To do
Gather all lines in the data that hold the string "checkbox".

Stored items
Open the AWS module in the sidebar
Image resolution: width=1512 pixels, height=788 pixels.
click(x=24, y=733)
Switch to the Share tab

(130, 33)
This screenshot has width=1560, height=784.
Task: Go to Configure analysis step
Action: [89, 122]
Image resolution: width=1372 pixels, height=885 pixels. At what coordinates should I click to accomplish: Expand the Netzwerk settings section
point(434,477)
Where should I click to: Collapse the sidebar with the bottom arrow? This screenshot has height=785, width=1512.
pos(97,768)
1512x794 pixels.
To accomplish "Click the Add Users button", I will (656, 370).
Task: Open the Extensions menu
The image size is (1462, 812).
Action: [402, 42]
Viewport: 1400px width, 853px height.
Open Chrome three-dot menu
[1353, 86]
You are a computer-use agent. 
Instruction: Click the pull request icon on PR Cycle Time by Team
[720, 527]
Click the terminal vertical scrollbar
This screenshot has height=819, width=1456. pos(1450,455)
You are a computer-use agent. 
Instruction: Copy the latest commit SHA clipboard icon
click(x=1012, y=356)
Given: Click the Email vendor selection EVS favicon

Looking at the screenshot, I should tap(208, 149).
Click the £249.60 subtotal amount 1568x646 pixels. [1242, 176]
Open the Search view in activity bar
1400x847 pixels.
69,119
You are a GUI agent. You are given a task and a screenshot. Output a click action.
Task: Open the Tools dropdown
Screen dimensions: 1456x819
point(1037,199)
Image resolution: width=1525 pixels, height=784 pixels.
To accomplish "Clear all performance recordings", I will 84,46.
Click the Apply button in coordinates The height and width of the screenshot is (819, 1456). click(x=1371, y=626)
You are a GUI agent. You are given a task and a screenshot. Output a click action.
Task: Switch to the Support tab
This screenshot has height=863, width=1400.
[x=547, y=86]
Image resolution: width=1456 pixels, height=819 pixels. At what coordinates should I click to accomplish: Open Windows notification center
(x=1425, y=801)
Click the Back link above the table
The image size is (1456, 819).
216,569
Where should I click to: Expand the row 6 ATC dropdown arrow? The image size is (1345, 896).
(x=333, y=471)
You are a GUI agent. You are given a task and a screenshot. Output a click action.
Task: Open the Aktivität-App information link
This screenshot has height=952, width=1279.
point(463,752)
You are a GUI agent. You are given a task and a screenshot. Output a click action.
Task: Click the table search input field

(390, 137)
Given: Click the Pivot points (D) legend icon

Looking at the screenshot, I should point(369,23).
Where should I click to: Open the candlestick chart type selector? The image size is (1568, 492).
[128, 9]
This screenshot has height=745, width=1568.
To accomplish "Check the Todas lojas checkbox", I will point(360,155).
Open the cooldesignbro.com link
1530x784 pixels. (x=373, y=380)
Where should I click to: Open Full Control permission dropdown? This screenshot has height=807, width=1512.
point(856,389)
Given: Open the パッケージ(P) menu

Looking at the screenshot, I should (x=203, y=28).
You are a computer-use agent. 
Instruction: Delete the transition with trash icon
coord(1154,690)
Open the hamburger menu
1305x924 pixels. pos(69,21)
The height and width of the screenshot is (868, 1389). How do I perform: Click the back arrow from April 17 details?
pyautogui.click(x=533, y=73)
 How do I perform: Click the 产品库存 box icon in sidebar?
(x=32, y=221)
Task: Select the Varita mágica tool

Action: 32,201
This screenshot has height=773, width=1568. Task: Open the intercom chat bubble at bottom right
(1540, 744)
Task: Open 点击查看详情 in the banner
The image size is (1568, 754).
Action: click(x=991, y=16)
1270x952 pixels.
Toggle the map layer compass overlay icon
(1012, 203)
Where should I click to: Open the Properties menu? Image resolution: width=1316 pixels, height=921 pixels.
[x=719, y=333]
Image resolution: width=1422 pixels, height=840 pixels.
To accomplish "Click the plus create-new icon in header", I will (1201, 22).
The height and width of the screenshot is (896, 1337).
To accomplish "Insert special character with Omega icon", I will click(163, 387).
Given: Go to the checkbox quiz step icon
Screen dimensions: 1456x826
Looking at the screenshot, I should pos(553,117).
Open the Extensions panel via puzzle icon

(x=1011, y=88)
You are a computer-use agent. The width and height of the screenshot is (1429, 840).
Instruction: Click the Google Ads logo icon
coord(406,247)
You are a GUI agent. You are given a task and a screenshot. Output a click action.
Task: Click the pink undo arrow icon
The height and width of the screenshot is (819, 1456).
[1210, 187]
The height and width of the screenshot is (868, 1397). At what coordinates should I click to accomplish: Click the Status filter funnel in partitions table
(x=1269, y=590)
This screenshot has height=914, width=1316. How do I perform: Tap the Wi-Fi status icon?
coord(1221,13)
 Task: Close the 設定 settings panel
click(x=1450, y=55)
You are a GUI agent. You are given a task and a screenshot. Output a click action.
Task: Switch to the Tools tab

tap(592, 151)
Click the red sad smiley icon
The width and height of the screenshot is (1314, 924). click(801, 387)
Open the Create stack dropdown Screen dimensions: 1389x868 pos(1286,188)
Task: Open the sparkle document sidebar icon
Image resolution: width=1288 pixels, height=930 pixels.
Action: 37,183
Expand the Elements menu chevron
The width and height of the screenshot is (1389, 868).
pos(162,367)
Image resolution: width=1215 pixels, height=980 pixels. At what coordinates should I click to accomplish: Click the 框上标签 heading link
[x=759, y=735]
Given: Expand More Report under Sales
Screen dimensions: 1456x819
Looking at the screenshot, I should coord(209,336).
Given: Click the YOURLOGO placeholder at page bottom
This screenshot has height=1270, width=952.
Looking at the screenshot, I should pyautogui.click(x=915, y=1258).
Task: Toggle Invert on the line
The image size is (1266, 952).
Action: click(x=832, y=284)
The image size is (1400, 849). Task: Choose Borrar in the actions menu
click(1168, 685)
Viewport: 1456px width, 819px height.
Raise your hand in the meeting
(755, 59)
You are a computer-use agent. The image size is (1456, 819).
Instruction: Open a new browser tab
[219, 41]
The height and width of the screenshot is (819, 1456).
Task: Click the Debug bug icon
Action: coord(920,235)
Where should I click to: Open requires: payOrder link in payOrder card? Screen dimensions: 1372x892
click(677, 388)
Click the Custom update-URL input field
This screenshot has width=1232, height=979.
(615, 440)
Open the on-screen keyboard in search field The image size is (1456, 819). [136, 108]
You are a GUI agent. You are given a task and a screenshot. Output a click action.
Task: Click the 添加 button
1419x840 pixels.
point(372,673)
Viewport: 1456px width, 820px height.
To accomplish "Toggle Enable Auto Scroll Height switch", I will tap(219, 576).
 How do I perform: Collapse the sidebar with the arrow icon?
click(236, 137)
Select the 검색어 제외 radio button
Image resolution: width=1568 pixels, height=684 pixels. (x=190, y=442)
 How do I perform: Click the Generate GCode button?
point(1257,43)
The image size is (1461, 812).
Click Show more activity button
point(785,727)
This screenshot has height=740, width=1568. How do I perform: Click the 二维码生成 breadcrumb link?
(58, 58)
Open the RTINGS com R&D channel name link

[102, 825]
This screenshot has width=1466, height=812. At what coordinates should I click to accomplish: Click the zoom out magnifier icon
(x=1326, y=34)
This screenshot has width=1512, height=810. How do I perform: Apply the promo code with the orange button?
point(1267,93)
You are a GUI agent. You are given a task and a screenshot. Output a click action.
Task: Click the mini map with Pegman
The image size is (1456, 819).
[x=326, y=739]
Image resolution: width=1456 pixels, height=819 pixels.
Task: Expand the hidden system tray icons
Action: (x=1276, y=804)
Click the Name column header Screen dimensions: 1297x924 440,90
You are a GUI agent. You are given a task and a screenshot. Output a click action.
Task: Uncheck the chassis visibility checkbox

Written solution
To accomplish "Check the Todas lojas checkbox", I will point(360,155).
Given: Go to the checkbox quiz step icon
Task: Uncheck the chassis visibility checkbox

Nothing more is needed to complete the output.